At least, seven similar attacks have been reported in the region and more than 20 people killed and houses torched in the past two weeks. 

Internal Security Minister Professor George Saitoti blames the cross border attacks to proliferation of firearms from the neighbouring Somalia which has not had a stable government for years now. 

Disturbed by recent attacks and abduction of a herdsman by militiamen from the Southern Sudan who raided a Manyatta in Mogila Location, some 65 Kilometers North East of Lokichogio. 

The fate of the abducted man identified as Kakeru Amon, 18 remains unknown, two weeks after the raid occurred about 3 Kms from the Southern Sudan border. 

Local police believe the Kenyan man is being held hostage by armed Topossa bandits from East Kapoeta County District of Southern Sudan, notoriously known for launching cattle raids in the North. 

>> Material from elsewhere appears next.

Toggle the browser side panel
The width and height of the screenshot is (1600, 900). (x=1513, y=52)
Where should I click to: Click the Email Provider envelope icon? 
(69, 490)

“A protest letter has been written through our Ministry of Foreign Affairs to the Government of Southern Sudan, demanding the return of the abducted youth and several herds of cattle stolen,” the Minister said at a recent conference. 

With or without the protest letter to the Government of Southern Sudan, the continuous attacks on Kenyans in the North are alarming. 

They raise key fundamental issues and realities which the government has either chosen to ignore or completely failed to recognize as a problem that needs urgent attention.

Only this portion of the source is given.